If you and your partner have a child together and decide not to get married, you will need to establish paternity. California law does not automatically assign parentage to the child’s father, rather this must be determined after the child is born.
There are many benefits to establishing parentage for unmarried parentings, including the fact that doing so protects a father’s right to be a part of his child’s life. Additionally, establishing paternity also ensures that the mother will be provided with financial support. On an emotional level, doing so also helps foster a better relationship between a child and his/her father. Today, we discuss the importance of establishing paternity and how to do so in California.
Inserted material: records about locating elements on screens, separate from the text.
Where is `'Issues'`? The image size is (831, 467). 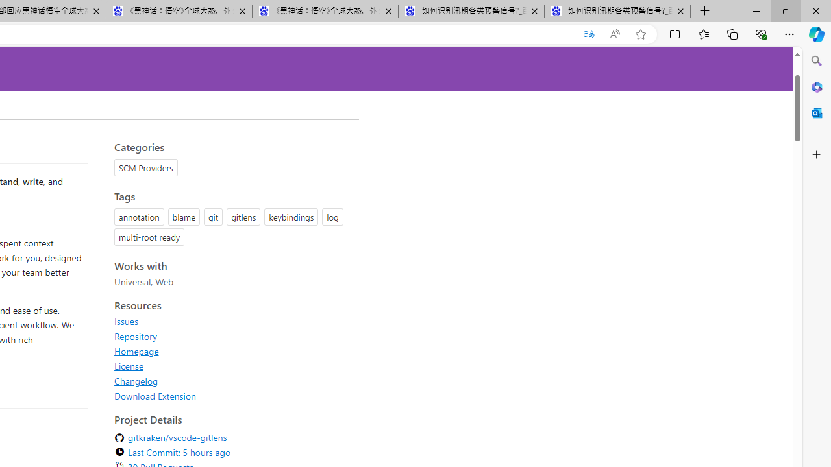 'Issues' is located at coordinates (126, 321).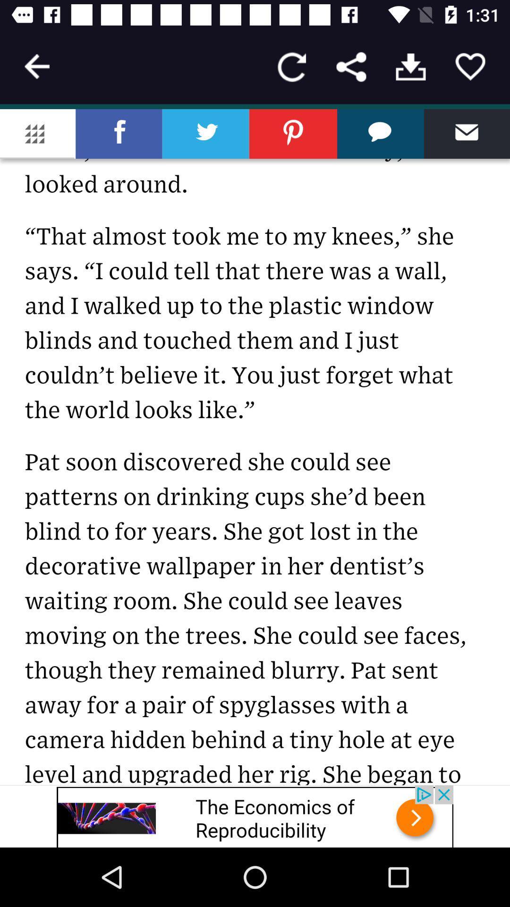 The image size is (510, 907). What do you see at coordinates (255, 446) in the screenshot?
I see `share the news` at bounding box center [255, 446].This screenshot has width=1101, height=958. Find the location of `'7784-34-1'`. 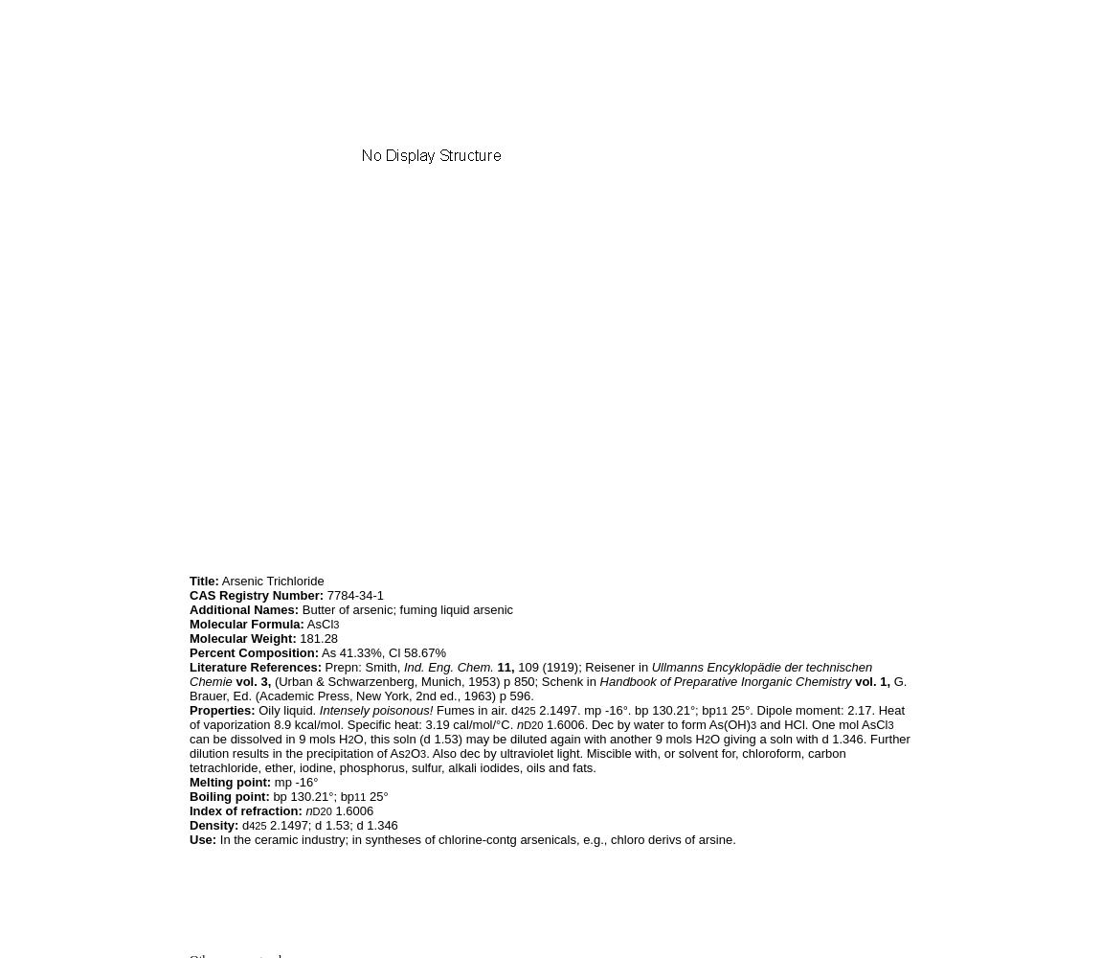

'7784-34-1' is located at coordinates (323, 594).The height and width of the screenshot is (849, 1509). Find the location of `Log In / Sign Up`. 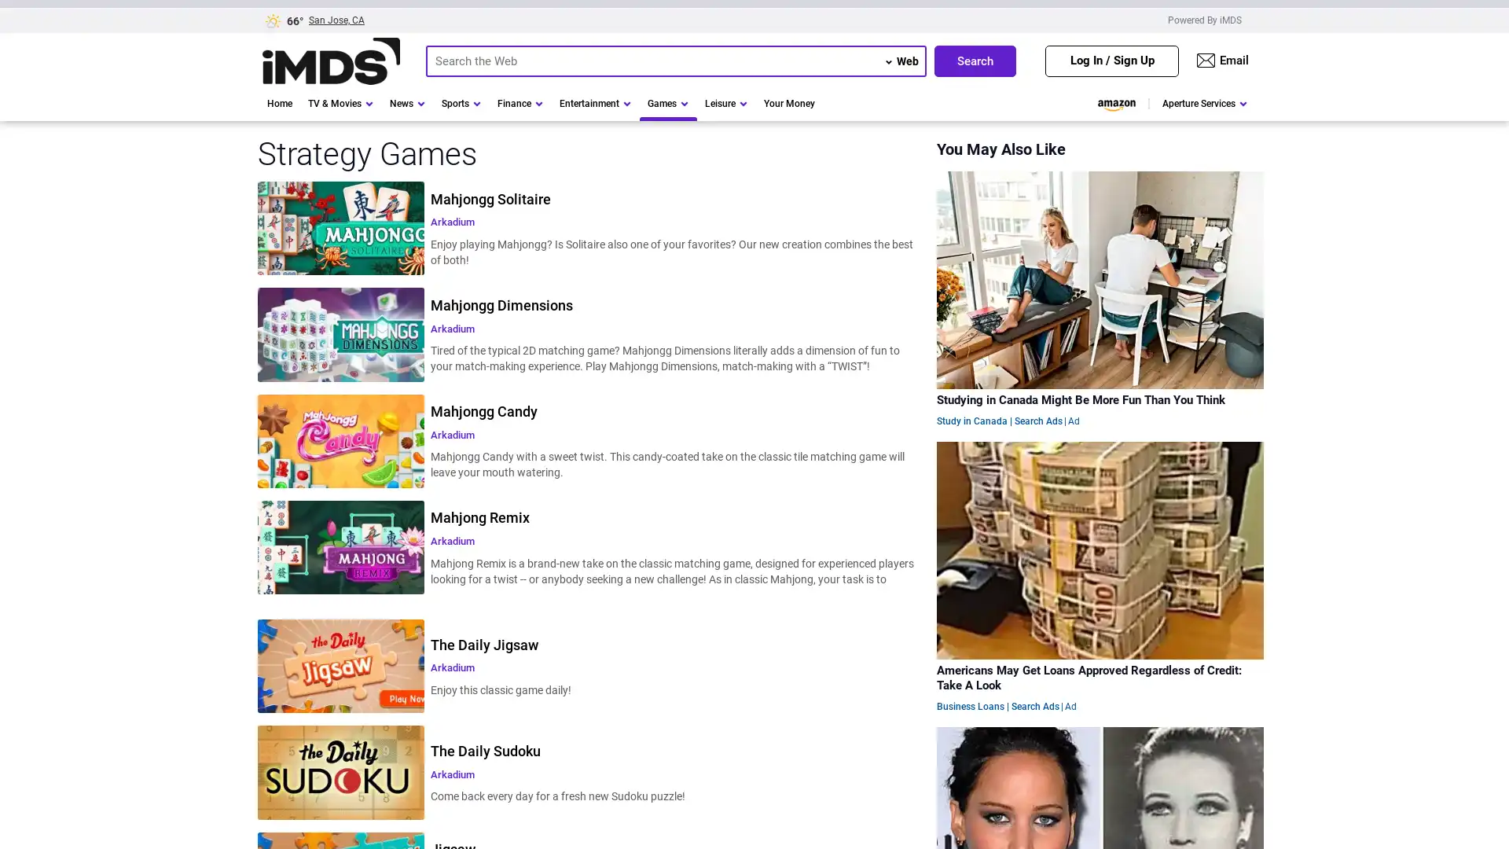

Log In / Sign Up is located at coordinates (1111, 60).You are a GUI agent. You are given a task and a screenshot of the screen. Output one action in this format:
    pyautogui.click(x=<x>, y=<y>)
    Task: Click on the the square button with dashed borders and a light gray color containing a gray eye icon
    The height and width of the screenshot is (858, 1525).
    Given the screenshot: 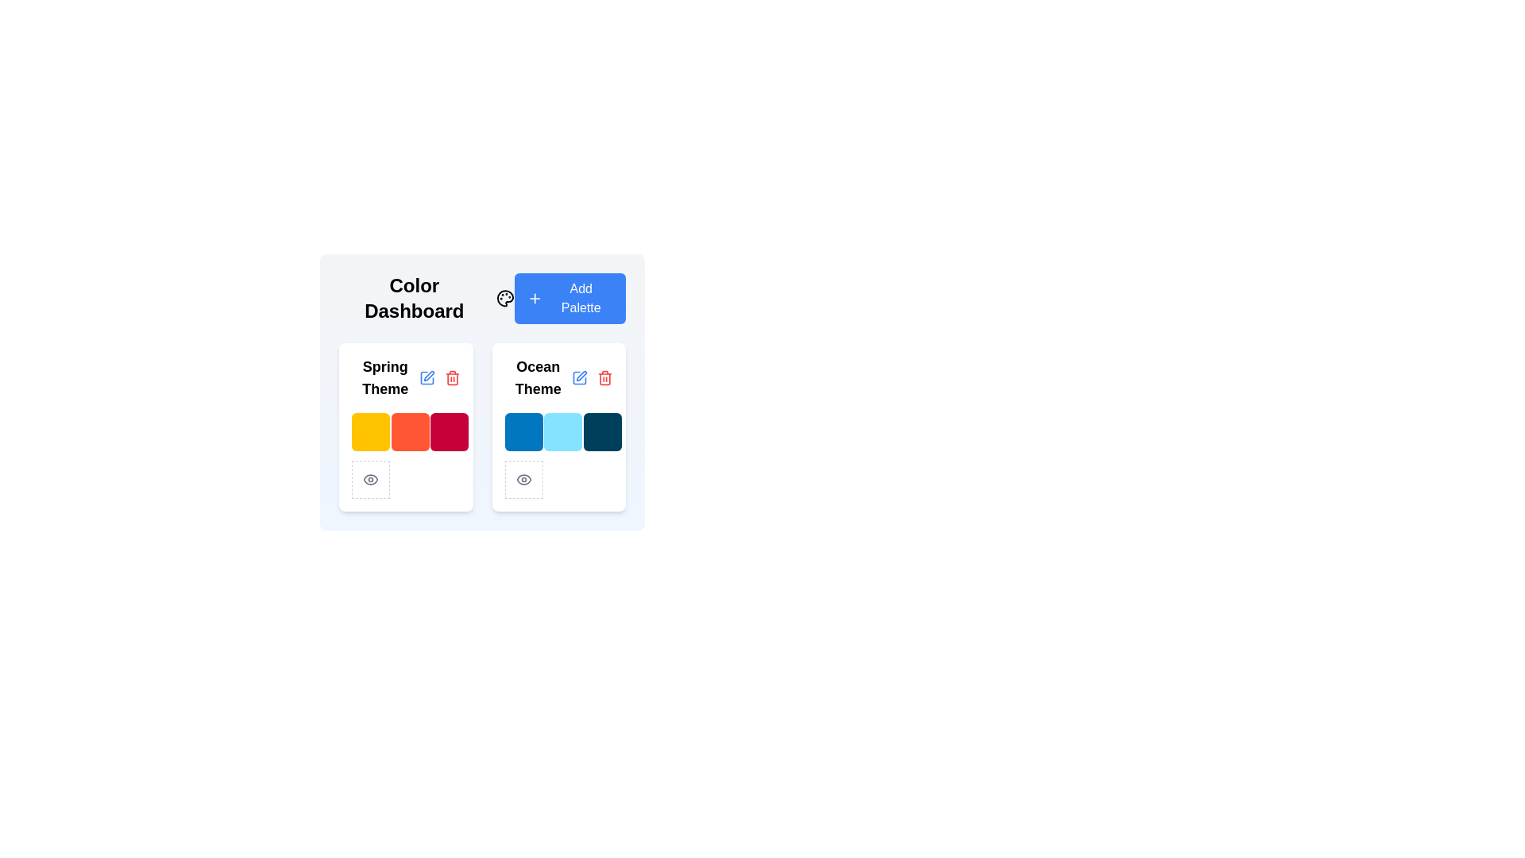 What is the action you would take?
    pyautogui.click(x=369, y=479)
     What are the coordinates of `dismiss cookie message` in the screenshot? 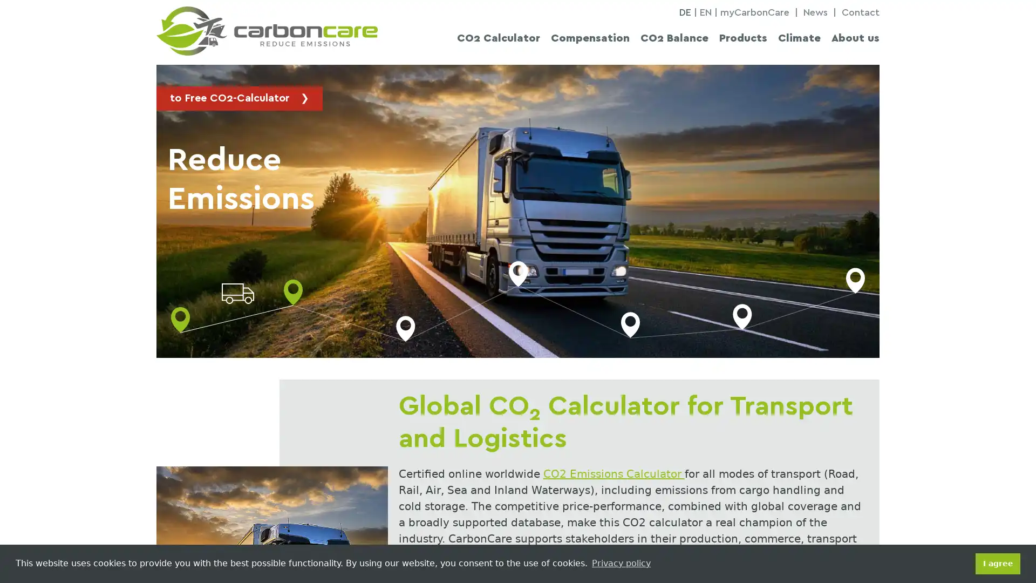 It's located at (997, 563).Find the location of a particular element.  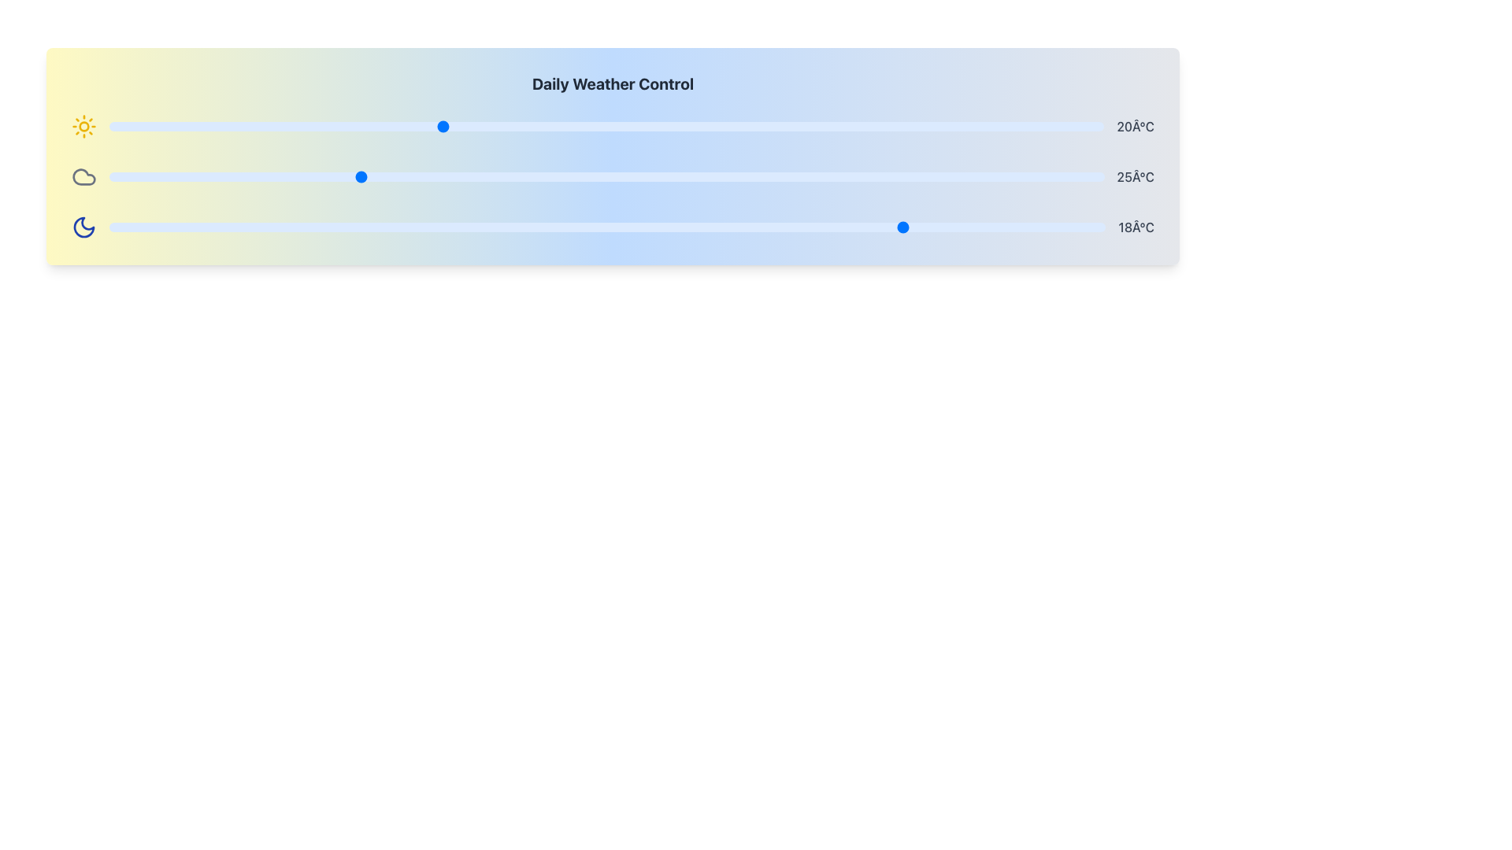

the slider value is located at coordinates (457, 176).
Reasons Why You Should Establish Paternity
Here are some of the main reasons why it is important to establish paternity if you are unmarried couple:
- Grants the father the right to custody and visitation
- Allows the mother and child assess to family medical records
- Builds a stronger emotional tie between the father and the child
- Gives the father the ability to travel with the child
- Provides the mother with the right to collect child support
- Allows the child to receive benefits, such as life insurance, health insurance, and inheritances
Before a mother can petition the court for a child support order, paternity must be established.
How Can You Establish Paternity?
You can establish paternity by either going to court where you will most likely take a DNA test or by signing a voluntary declaration of paternity. This form is a governmental form that, when signed by both parents, establishes them as the legal parents of the child. It must be signed voluntarily and declares that both parents have equal rights and responsibilities to care for their child.
If you are married, you will not need to figure out parentage as California immediately assumes that the husband is the father of your child, unless this is contested.
Is It Possible to Contest Paternity?
Yes, you can contest paternity within the first 2 years of a child’s life as a married couple. If you are unmarried, you will need to establish paternity, which requires a DNA test or voluntary declaration of paternity. If you have any additional questions or concerns around paternity issues, it would be advisable to consult with an experienced family law attorney.